| Selected text |
________________
We all love a good comeback story. Seabiscuit’s recovery from a ruptured suspensory ligament captivated the nation. Mariah’s Storm inspired the movie Dreamer because she returned to the races after fracturing her cannon bone. More recently, White Abarrio’s win in the $3 million Pegasus World Cup marked his comeback from an illness and lengthy layoff.
These stories are well-documented but many others are lost to history. When we uncovered an unbelievable comeback story in a 75-year old-magazine – a tale of a 𝑇ℎ𝑜𝑟𝑜𝑢𝑔ℎ𝑏𝑟𝑒𝑑 triumphing over a Quarter Horse in a 220-yard dash after he broke down at the age of eighteen – we knew that we had to share it. This is the story of the swift and resilient Noo Music.
________________
| Problem to solve |
Answer these questions from the horse racing text:
1. What injury did Seabiscuit recover from?
2. Which movie did Mariah's Storm inspire?
3. How old was Noo Music when he broke down?

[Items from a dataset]
________________
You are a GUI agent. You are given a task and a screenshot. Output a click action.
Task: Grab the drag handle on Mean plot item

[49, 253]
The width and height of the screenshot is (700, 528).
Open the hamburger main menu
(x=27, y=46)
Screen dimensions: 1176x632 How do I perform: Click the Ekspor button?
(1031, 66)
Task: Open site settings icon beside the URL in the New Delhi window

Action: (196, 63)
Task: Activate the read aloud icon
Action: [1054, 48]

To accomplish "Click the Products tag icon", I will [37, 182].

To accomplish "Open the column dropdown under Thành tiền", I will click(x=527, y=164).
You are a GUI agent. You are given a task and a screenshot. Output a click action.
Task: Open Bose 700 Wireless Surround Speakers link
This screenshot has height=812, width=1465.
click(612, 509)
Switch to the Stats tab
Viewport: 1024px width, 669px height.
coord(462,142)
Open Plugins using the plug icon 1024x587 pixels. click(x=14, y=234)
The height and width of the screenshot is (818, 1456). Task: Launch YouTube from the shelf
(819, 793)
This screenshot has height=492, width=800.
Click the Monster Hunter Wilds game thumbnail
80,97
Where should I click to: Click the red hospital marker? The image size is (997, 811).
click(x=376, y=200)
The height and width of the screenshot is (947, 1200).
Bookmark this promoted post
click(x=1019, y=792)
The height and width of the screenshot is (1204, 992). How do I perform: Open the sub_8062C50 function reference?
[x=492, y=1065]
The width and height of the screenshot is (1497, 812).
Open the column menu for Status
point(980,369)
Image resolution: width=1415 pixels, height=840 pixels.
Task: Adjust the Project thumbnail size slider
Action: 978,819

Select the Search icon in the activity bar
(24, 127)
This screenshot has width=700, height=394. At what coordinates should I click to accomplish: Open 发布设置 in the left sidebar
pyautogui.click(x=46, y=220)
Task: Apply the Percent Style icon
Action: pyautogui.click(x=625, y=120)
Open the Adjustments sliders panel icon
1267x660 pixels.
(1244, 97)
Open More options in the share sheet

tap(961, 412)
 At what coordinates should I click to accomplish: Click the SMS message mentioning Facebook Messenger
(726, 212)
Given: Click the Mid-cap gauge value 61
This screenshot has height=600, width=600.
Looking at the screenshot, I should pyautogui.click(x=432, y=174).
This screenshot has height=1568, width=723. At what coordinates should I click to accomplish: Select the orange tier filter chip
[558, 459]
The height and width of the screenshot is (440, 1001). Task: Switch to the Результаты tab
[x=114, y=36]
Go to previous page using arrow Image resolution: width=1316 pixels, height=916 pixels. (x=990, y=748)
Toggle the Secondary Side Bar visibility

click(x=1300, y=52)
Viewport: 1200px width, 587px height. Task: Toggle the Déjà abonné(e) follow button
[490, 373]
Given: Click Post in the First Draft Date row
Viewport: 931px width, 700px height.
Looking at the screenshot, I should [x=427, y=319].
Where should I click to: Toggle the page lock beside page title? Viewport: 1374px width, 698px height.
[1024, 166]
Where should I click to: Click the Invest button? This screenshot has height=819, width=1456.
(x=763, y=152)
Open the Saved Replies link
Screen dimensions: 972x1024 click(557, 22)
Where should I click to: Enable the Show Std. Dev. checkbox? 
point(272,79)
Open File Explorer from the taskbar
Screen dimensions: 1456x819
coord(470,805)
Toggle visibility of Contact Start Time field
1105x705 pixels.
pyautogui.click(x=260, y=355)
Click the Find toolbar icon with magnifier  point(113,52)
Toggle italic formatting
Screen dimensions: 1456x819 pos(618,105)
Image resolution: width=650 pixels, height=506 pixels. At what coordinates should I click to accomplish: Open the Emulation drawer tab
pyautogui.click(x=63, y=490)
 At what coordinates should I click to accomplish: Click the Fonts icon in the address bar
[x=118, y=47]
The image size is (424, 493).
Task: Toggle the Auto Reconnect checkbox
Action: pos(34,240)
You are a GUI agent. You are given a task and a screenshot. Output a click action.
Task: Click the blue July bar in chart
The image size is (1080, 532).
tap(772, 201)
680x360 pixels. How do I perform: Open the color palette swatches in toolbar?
________________
| Output for this task |
1. A ruptured suspensory ligament
2. Dreamer
3. Eighteen